= Page text =
+===+
Saltdean’s Holiday Palace – The Ocean in postcards

Writer and local historian Douglas d’Enno has kindly made available to The Saltdean Zone the following article which originally appeared in the July 2006 edition of Picture Postcard Monthly. 

At that time he wrote ‘Brighton’s biggest hotel is now in its second year of closure – and gradual deterioration. There are attractive plans to redevelop the Grade 2 listed structure and it is hoped these will come to fruition, sooner rather than later’

The Vision

Saltdean’s Ocean Hotel and Lido both opened in 1938 and marked the peak of the collaboration between Charles W Neville (developer of the coastal communities of Peacehaven, Saltdean, and parts of Rottingdean between the wars and after) and his architect, Richard W H Jones.

Readers of the article by David Benson in April 2003 Picture Postcard Monthly, and indeed many readers up and down the country, will be astounded at the similarity between the Ocean and Morecambe’s Midland Hotel. Oliver Hill’s grand creation was opened exactly five years before Richard Jones’s. Blatant imitation or the strangest of coincidences? We do not know for certain.

There had been rapid development of Saltdean by the estate company in the decade before the Hotel opened. The suburb/resort had 802 dwellings in March 1938 compared with 103 in December 1931. The Hotel, with over 400 bedrooms, would henceforth cater for visitors to the district on a grand scale. Ample details of the facilities available were provided on the reverse of the colour advertisement card featured here.

00 1 Ocean Hotel advert print 1930s colour 1200 copy

SINGLE ROOM WITH BREAKFAST 7/6 or INCLUSIVE TERMS FROM 3 1/2 GNS. WEEKLY. A superb pre-war advertising and publicity card showing the hotel from the air. It is a coloured version of a drawing which appeared as a black & white illustration in promotional literature and predated the building’s opening to the public since it states on the reverse ‘It is hoped to open the doors of the Hotel to visitors on July 1st 1938’. The official opening ceremony took place three weeks later. A full description is given of all the facilities on offer at ‘the most modern seaside hotel in Britain’, with inclusive terms from three and a half guineas (£3.67). The Ocean Garage at top right was used after the war as a petrol station, motor work shops and other light industrial purposes. It was demolished in 1985

In a splendid publicity brochure, the promoters and artist enthusiastically portrayed this new venture in superlative terms. Idealised illustrations portrayed the wide entrance hall, the restaurant with its lofty ceilings and sea views, the roof gardens and the luxurious ballroom – with its resident dance orchestra – whose sprung floor accommodated ‘a company of 300 dancers in comfort’.

In Signpost, an early motorist’s hotel guide by WG McMinnies, there is a fine aerial photo of the hotel surrounded by a network of (then) sparsely built-up roads.

The Ocean was, the author enthused, “wizard”, and he “spent hours studying the marvellous place and its visitors. Such a happy, healthy looking lot of folks dressed for riding, bathing, tennis, etc.”
+===+
= Information provided =
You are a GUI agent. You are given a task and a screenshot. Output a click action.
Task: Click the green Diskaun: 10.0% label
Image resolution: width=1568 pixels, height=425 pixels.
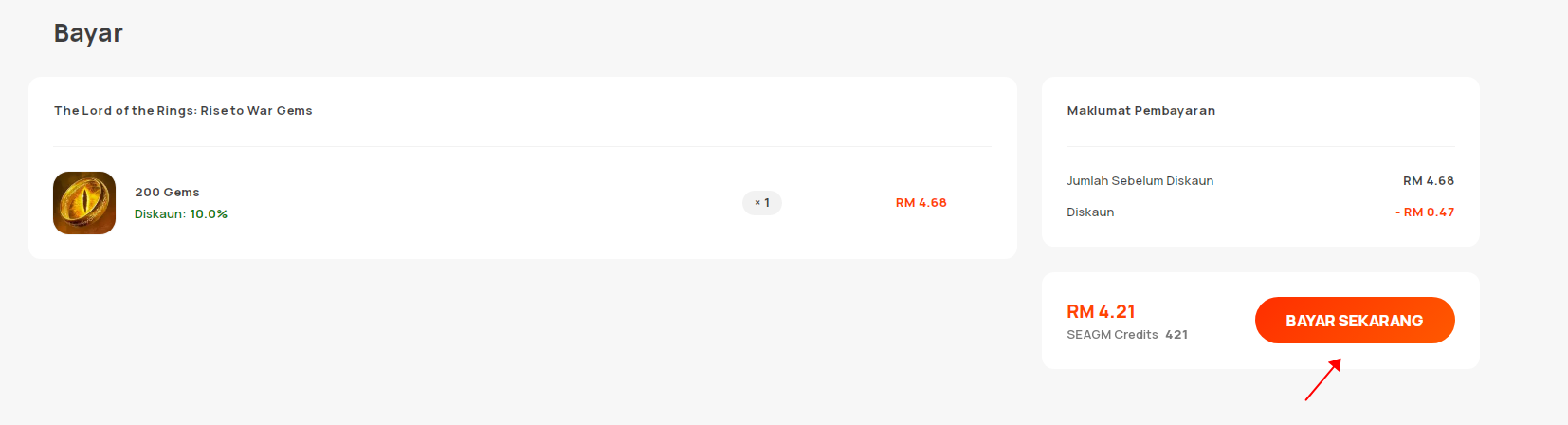(181, 214)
+===+
= Exercises to complete =
1. Turn the paragraph of the Ocean Hotel article that begins "There had been rapid development" into a short bulleted list that keeps its main facts.
2. According to the Ocean Hotel article, in what year was the Ocean Garage demolished?
3. Duplicate the Ocean Hotel article word for word, beginning at the words "Writer and local" and stopping after "edition of Picture Postcard Monthly.".
None of the material is needed here.

= Task results =
1.
- The estate company developed Saltdean rapidly in the decade before the Hotel opened.
- The number of dwellings grew from 103 in December 1931 to 802 in March 1938.
- With over 400 bedrooms, the Hotel would serve visitors to the district on a grand scale.
- The reverse of the colour advertisement card gave ample details of its facilities.

2. 1985

3.
Writer and local historian Douglas d’Enno has kindly made available to The Saltdean Zone the following article which originally appeared in the July 2006 edition of Picture Postcard Monthly.